:: Texto fornecido ::
Boxeador e protagonista de "The Wrestler", vencedor do Leão de Ouro em Veneza, Mickey Rourke -com seu chihuahua- encerra o festival

Denis Balibouse / Reuters
Aos 52 anos, o boxeador profissional que acumula 17 nocautes chega ao tapete vermelho no sábado com a cachorra de estimação

IVAN FINOTTI
ENVIADO ESPECIAL A VENEZA

"Isto aqui vai para um filme com uma performance de partir o coração. E, quando falo em partir o coração, vocês sabem que estou falando em Mickey Rourke." Foi dessa forma emocionada, segurando o Leão de Ouro com as duas mãos, que Wim Wenders anunciou o prêmio máximo do Festival de Veneza, encerrado anteontem, para o filme "The Wrestler", de Darren Aronofsky.
Com um largo sorriso, de gravata vermelha com bolinhas brancas, Mickey Rourke, a fera politicamente incorreta, largou por um instante seu chihuahua e contrariou a etiqueta pela segunda vez no sábado: subiu ao palco para receber o prêmio dado para Aronofsky (que veio correndo atrás de Rourke).
"Obrigado por terem me convidado para a festa. Darren é o cineasta mais corajoso que conheço. Poderia fazer outros tipos de filme e ganhar muito dinheiro, mas sou seu fã porque ele não tem medo de fracassar e cair de bunda no chão. E agradeço muito ao júri por ter tomado a decisão correta [de premiar "The Wrestler']", disse, com seu jeito sério de tirar sarro de todo mundo.

:: Listagem extraída ::
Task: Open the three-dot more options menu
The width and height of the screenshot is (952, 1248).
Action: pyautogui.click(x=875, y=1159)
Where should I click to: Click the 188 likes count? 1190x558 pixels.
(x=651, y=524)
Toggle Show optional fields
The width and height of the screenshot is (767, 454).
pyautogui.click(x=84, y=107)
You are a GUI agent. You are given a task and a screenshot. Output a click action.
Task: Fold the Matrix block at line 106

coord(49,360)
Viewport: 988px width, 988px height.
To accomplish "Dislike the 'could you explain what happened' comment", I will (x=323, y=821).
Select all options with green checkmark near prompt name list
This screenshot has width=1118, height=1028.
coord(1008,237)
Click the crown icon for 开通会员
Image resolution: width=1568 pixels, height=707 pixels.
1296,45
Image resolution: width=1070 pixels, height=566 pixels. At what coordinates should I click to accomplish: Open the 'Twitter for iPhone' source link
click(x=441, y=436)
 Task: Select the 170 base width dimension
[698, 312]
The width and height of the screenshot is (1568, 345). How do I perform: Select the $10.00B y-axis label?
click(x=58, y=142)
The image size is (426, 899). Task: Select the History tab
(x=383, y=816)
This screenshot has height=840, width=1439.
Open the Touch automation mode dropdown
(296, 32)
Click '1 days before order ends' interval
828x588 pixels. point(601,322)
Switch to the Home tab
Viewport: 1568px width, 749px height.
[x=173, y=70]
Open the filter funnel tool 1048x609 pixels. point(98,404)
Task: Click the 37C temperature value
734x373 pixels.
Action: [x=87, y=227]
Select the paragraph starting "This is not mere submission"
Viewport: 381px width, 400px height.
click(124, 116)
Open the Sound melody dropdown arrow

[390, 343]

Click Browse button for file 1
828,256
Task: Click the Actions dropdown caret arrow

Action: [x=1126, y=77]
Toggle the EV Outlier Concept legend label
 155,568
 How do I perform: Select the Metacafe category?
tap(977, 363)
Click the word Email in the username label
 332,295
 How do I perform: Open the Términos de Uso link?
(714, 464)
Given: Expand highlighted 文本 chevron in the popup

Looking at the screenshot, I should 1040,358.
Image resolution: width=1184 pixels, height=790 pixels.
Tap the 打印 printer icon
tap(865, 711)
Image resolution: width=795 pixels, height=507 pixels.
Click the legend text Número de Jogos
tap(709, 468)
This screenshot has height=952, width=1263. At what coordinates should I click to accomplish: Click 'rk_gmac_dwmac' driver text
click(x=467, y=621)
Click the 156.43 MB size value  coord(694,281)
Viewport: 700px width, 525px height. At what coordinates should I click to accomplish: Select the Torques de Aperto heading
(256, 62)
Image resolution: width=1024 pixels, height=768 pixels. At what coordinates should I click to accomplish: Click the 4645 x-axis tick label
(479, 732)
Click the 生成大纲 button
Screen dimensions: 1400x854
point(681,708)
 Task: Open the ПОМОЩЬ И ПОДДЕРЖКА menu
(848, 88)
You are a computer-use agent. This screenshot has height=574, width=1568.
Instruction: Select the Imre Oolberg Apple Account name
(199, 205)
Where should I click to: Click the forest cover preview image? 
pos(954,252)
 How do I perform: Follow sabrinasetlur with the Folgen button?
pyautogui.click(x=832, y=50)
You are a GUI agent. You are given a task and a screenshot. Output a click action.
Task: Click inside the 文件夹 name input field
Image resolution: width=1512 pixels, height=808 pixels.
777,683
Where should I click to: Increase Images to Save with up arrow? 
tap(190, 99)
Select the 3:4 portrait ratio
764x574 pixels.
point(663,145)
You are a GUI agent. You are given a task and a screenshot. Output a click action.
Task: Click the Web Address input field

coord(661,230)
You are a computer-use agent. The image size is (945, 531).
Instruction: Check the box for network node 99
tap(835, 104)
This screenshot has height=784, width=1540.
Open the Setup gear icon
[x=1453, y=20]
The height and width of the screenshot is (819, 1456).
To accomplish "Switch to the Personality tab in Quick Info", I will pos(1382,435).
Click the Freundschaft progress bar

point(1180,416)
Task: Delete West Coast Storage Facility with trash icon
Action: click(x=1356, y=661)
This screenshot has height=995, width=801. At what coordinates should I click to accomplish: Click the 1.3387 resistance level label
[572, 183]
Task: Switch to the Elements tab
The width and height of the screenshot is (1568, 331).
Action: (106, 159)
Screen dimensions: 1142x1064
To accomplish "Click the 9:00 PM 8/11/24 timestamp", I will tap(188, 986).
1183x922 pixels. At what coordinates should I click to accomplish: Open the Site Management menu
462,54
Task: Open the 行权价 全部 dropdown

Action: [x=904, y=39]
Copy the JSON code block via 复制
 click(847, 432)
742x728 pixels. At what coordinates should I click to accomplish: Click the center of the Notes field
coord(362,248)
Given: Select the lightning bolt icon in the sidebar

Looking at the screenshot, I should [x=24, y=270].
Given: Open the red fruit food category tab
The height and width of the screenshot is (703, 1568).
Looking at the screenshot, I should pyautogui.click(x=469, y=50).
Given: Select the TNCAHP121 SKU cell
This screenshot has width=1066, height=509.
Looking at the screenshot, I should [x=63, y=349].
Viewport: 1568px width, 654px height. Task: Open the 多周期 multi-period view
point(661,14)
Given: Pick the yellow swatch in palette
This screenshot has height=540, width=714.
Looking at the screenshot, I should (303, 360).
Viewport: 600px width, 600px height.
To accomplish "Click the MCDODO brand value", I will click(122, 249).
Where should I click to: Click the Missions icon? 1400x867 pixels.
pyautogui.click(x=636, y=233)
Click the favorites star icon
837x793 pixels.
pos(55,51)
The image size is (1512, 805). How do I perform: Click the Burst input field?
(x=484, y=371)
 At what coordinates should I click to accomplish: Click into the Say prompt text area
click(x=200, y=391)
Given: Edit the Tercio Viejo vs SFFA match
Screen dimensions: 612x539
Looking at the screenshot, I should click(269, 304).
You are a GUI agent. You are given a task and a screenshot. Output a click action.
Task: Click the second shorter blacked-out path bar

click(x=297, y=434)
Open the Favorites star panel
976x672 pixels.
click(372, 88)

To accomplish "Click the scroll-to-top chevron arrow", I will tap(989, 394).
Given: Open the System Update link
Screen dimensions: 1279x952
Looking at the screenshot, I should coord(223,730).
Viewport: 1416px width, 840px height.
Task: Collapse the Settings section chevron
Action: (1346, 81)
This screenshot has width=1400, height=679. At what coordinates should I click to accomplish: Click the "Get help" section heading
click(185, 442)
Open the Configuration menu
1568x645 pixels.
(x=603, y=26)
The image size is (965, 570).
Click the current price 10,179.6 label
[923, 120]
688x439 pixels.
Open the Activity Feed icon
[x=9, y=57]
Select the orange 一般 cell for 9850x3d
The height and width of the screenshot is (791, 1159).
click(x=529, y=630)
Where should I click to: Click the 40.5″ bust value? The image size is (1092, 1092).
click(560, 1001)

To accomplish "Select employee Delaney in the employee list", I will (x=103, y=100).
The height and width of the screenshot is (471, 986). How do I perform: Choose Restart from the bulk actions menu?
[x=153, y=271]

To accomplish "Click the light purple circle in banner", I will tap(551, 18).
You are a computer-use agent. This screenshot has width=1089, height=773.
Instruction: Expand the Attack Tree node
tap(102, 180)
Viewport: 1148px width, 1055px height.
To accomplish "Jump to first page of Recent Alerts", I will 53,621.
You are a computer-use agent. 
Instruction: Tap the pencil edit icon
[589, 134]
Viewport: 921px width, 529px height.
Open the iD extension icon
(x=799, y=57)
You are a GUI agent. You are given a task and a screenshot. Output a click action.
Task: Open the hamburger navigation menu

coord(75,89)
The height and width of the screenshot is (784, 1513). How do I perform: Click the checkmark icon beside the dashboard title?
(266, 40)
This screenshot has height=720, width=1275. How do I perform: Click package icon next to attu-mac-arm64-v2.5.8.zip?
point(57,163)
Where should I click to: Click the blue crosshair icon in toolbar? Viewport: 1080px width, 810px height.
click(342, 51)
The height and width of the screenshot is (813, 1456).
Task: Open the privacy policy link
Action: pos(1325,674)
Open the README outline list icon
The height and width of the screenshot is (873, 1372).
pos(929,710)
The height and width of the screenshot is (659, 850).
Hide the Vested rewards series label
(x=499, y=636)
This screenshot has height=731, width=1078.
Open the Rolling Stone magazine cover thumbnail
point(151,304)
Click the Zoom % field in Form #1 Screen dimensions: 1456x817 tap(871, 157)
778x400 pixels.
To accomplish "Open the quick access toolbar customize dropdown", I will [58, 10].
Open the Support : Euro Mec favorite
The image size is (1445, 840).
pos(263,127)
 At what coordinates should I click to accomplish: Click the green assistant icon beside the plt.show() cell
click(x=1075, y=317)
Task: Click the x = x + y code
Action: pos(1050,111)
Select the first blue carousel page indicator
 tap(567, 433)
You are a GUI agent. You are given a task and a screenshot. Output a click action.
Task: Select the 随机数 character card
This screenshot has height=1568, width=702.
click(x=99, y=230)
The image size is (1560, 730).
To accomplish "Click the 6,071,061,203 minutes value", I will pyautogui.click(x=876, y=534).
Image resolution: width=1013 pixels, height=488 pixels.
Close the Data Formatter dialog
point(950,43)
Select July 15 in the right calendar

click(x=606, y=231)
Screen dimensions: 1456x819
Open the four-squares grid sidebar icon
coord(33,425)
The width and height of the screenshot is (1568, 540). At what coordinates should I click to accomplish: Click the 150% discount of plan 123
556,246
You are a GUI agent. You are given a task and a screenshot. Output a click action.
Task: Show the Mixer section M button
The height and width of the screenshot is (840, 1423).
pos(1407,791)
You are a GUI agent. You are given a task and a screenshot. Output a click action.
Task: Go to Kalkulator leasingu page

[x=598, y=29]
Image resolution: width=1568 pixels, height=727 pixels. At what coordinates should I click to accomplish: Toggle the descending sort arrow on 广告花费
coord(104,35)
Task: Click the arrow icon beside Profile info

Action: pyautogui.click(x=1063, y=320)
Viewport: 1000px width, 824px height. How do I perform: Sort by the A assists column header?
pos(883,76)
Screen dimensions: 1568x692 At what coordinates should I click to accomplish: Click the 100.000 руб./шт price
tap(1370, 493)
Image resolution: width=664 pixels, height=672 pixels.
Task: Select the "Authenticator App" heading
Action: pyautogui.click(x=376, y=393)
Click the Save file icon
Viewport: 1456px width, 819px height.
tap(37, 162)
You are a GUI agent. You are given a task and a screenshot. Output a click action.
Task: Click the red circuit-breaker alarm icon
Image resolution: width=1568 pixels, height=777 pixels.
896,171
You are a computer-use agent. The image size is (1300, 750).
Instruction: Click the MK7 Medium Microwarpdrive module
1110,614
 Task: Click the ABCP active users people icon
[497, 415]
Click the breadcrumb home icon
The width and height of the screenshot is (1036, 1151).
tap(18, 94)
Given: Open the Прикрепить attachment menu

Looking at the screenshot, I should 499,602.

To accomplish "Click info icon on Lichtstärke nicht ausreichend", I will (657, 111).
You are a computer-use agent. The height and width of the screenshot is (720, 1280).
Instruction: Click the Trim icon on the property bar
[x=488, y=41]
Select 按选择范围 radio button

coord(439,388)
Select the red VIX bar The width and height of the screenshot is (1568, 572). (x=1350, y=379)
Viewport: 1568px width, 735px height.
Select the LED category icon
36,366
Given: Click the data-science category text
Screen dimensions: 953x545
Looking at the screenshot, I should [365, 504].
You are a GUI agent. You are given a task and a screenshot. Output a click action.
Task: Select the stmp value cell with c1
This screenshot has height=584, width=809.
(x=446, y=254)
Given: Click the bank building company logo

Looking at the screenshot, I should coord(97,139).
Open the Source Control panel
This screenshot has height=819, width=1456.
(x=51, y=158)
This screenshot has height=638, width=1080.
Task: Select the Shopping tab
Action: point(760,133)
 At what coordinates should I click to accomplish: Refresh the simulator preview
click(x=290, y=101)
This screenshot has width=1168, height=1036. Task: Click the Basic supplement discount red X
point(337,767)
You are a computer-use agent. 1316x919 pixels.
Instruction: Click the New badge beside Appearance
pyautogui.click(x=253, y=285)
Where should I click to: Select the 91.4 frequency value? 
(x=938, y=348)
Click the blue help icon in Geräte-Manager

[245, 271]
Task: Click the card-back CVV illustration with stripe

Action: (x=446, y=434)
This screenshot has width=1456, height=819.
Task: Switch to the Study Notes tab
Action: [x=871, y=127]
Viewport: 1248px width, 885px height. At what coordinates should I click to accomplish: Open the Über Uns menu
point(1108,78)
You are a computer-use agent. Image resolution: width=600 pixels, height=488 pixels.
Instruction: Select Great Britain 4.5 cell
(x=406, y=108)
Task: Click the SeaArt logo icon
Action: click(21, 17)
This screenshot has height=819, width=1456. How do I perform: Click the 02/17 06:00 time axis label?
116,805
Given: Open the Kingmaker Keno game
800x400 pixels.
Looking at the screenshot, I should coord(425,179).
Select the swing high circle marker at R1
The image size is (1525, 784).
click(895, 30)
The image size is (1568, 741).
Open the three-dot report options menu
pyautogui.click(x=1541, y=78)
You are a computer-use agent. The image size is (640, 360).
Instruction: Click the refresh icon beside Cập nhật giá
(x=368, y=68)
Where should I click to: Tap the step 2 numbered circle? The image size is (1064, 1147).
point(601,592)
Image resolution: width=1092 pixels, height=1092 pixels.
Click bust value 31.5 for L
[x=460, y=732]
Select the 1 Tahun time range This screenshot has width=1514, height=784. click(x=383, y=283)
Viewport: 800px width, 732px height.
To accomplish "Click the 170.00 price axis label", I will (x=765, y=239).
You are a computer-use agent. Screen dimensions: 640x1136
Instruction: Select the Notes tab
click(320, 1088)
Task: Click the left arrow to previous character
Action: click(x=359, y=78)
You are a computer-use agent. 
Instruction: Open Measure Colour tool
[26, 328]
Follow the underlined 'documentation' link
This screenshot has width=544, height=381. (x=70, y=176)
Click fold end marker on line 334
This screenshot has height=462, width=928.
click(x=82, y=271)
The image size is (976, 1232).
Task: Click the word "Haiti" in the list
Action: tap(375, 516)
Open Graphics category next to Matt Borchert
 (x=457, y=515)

:: Tarefas a cumprir ::
a) Repita o trecho da reportagem sobre Mickey Rourke que começa em "Boxeador e protagonista" e termina em "de Darren Aronofsky.".
b) Prossiga com a reportagem sobre Mickey Rourke a partir de sua última frase.
A listagem acima não guarda relação com a reportagem sobre Mickey Rourke.

:: Resultados em ordem ::
a)
Boxeador e protagonista de "The Wrestler", vencedor do Leão de Ouro em Veneza, Mickey Rourke -com seu chihuahua- encerra o festival

Denis Balibouse / Reuters
Aos 52 anos, o boxeador profissional que acumula 17 nocautes chega ao tapete vermelho no sábado com a cachorra de estimação

IVAN FINOTTI
ENVIADO ESPECIAL A VENEZA

"Isto aqui vai para um filme com uma performance de partir o coração. E, quando falo em partir o coração, vocês sabem que estou falando em Mickey Rourke." Foi dessa forma emocionada, segurando o Leão de Ouro com as duas mãos, que Wim Wenders anunciou o prêmio máximo do Festival de Veneza, encerrado anteontem, para o filme "The Wrestler", de Darren Aronofsky.

b)
A primeira vez que contrariou a etiqueta naquela noite havia sido 40 minutos antes, quando apareceu no tapete vermelho da Sala Grande de Veneza com seu cachorrinho de estimação. Não perguntou para ninguém se podia. Apenas foi entrando com o cão na sala de premiação, onde só são admitidos homens de smoking e mulheres de longo.
Rourke, 52 anos, boxeador profissional, 17 nocautes, raiva assustadora, 1,80 m de altura, ex-novo James Dean, peso desconhecido, paciência altamente limitada, é fanático por esses pequenos cachorrinhos de 20 centímetros.
"Trouxe minha cachorra porque ela é muito velha, não vai viver muito e quero passar todos os momentos que puder com ela." Ele realmente ama esses animais. Tem sete atualmente e, há um ano e meio, se envolveu numa briga pública com uma pet shop que lhe vendeu um cão doente. Chegou a liderar uma passeata nas ruas de Miami para fechar a loja.
"Essa aqui tem 17 anos e fez uma cirurgia no coração há dois meses. Significa muito para ela estar aqui comigo", contou. Rourke só vira fera de novo quando, cercado por jornalistas, é obrigado a ouvir tantas perguntas cretinas.
Tipo essa, de uma francesa: "Não gosto de luta-livre e de violência. Pensei em sair do filme depois de 20 minutos. Mas sou uma jornalista que leva a profissão a sério. Me obriguei a ver o filme todo. E, de repente, passa da violência para um estado de graça. E isso é tão incrível! Como vocês fazem para operar esse milagre?".
Rourke olha para a multidão de jornalistas e diz: "Vocês tiveram mais paciência do que eu teria. Se fosse eu, teria mandado calar logo a boca". Então, vira para a francesa e não responde nada do que ela perguntou, e sim como odiava a luta-livre, "porque é entretenimento, tipo balé", e como agora aprendeu a respeitar os lutadores, "porque eles se machucam de verdade e acabam em cadeiras de rodas".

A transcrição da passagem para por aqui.